- _Your goal_
Print out every entry that follows, exactly as written.

Stored records
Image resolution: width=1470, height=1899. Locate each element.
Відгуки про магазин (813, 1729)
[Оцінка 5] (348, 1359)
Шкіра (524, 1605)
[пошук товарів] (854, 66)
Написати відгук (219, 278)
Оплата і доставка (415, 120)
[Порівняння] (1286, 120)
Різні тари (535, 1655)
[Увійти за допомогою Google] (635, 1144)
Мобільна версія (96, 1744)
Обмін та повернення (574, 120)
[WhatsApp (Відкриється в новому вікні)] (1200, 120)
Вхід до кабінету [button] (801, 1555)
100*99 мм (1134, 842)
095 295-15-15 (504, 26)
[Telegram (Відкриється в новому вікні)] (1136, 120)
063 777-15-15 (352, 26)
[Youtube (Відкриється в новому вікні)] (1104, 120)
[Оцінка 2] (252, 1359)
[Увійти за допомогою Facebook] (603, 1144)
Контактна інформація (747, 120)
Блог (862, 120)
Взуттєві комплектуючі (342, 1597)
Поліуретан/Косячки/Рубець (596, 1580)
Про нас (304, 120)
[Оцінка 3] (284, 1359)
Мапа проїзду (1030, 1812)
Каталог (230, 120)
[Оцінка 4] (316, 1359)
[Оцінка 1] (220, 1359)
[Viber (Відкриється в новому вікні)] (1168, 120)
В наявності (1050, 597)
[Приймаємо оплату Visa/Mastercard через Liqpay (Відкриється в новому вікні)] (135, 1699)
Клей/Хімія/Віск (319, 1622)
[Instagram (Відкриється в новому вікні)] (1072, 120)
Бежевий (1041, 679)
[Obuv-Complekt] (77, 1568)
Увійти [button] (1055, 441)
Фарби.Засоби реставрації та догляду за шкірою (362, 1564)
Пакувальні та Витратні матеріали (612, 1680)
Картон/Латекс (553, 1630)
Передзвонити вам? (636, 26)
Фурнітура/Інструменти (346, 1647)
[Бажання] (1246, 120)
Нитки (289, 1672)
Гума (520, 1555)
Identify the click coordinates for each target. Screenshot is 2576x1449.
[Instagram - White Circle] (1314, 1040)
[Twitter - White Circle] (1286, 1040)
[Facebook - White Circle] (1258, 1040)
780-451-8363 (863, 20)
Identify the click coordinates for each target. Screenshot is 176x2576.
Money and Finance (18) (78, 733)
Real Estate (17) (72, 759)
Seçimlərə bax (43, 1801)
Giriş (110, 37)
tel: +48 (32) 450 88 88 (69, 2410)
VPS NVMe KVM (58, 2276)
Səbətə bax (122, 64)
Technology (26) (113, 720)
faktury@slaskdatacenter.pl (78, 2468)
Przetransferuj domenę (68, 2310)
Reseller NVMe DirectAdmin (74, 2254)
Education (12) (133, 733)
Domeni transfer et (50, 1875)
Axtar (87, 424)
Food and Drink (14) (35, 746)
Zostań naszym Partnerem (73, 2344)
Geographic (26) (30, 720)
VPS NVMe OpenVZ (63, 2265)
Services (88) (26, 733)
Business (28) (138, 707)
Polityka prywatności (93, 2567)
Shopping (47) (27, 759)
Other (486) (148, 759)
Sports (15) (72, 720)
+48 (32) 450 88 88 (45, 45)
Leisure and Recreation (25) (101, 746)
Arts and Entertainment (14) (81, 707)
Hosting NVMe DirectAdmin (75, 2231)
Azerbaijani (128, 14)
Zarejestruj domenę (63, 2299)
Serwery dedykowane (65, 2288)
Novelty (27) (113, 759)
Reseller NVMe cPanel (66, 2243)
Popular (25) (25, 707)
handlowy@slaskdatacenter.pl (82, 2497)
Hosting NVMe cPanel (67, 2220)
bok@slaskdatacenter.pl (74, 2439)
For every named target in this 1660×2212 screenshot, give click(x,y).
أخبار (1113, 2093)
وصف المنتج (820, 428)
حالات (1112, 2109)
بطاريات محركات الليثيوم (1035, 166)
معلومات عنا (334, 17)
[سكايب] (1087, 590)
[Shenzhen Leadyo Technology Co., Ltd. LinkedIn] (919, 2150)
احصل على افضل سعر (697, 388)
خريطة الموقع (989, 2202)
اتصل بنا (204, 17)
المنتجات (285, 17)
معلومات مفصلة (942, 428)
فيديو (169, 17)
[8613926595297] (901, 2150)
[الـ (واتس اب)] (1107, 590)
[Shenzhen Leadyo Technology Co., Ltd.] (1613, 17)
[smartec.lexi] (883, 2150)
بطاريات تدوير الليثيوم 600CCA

- _Your response_
Image resolution: width=1470, height=1899. Locate each element.
Відгуки про магазин (813, 1729)
[Оцінка 5] (348, 1359)
Шкіра (524, 1605)
[пошук товарів] (854, 66)
Написати відгук (219, 278)
Оплата і доставка (415, 120)
[Порівняння] (1286, 120)
Різні тари (535, 1655)
[Увійти за допомогою Google] (635, 1144)
Мобільна версія (96, 1744)
Обмін та повернення (574, 120)
[WhatsApp (Відкриється в новому вікні)] (1200, 120)
Вхід до кабінету [button] (801, 1555)
100*99 мм (1134, 842)
095 295-15-15 (504, 26)
[Telegram (Відкриється в новому вікні)] (1136, 120)
063 777-15-15 (352, 26)
[Youtube (Відкриється в новому вікні)] (1104, 120)
[Оцінка 2] (252, 1359)
[Увійти за допомогою Facebook] (603, 1144)
Контактна інформація (747, 120)
Блог (862, 120)
Взуттєві комплектуючі (342, 1597)
Поліуретан/Косячки/Рубець (596, 1580)
Про нас (304, 120)
[Оцінка 3] (284, 1359)
Мапа проїзду (1030, 1812)
Каталог (230, 120)
[Оцінка 4] (316, 1359)
[Оцінка 1] (220, 1359)
[Viber (Відкриється в новому вікні)] (1168, 120)
В наявності (1050, 597)
[Приймаємо оплату Visa/Mastercard через Liqpay (Відкриється в новому вікні)] (135, 1699)
Клей/Хімія/Віск (319, 1622)
[Instagram (Відкриється в новому вікні)] (1072, 120)
Бежевий (1041, 679)
[Obuv-Complekt] (77, 1568)
Увійти [button] (1055, 441)
Фарби.Засоби реставрації та догляду за шкірою (362, 1564)
Пакувальні та Витратні матеріали (612, 1680)
Картон/Латекс (553, 1630)
Передзвонити вам? (636, 26)
Фурнітура/Інструменти (346, 1647)
[Бажання] (1246, 120)
Нитки (289, 1672)
Гума (520, 1555)
Identify the click coordinates for each target. Screenshot is 2576x1449.
[Instagram - White Circle] (1314, 1040)
[Twitter - White Circle] (1286, 1040)
[Facebook - White Circle] (1258, 1040)
780-451-8363 (863, 20)
Identify the click coordinates for each target. Screenshot is 176x2576.
Money and Finance (18) (78, 733)
Real Estate (17) (72, 759)
Seçimlərə bax (43, 1801)
Giriş (110, 37)
tel: +48 (32) 450 88 88 (69, 2410)
VPS NVMe KVM (58, 2276)
Səbətə bax (122, 64)
Technology (26) (113, 720)
faktury@slaskdatacenter.pl (78, 2468)
Przetransferuj domenę (68, 2310)
Reseller NVMe DirectAdmin (74, 2254)
Education (12) (133, 733)
Domeni transfer et (50, 1875)
Axtar (87, 424)
Food and Drink (14) (35, 746)
Zostań naszym Partnerem (73, 2344)
Geographic (26) (30, 720)
VPS NVMe OpenVZ (63, 2265)
Services (88) (26, 733)
Business (28) (138, 707)
Polityka prywatności (93, 2567)
Shopping (47) (27, 759)
Other (486) (148, 759)
Sports (15) (72, 720)
+48 (32) 450 88 88 (45, 45)
Leisure and Recreation (25) (101, 746)
Arts and Entertainment (14) (81, 707)
Hosting NVMe DirectAdmin (75, 2231)
Azerbaijani (128, 14)
Zarejestruj domenę (63, 2299)
Serwery dedykowane (65, 2288)
Novelty (27) (113, 759)
Reseller NVMe cPanel (66, 2243)
Popular (25) (25, 707)
handlowy@slaskdatacenter.pl (82, 2497)
Hosting NVMe cPanel (67, 2220)
bok@slaskdatacenter.pl (74, 2439)
For every named target in this 1660×2212 screenshot, give click(x,y).
أخبار (1113, 2093)
وصف المنتج (820, 428)
حالات (1112, 2109)
بطاريات محركات الليثيوم (1035, 166)
معلومات عنا (334, 17)
[سكايب] (1087, 590)
[Shenzhen Leadyo Technology Co., Ltd. LinkedIn] (919, 2150)
احصل على افضل سعر (697, 388)
خريطة الموقع (989, 2202)
اتصل بنا (204, 17)
المنتجات (285, 17)
معلومات مفصلة (942, 428)
فيديو (169, 17)
[8613926595297] (901, 2150)
[الـ (واتس اب)] (1107, 590)
[Shenzhen Leadyo Technology Co., Ltd.] (1613, 17)
[smartec.lexi] (883, 2150)
بطاريات تدوير الليثيوم 600CCA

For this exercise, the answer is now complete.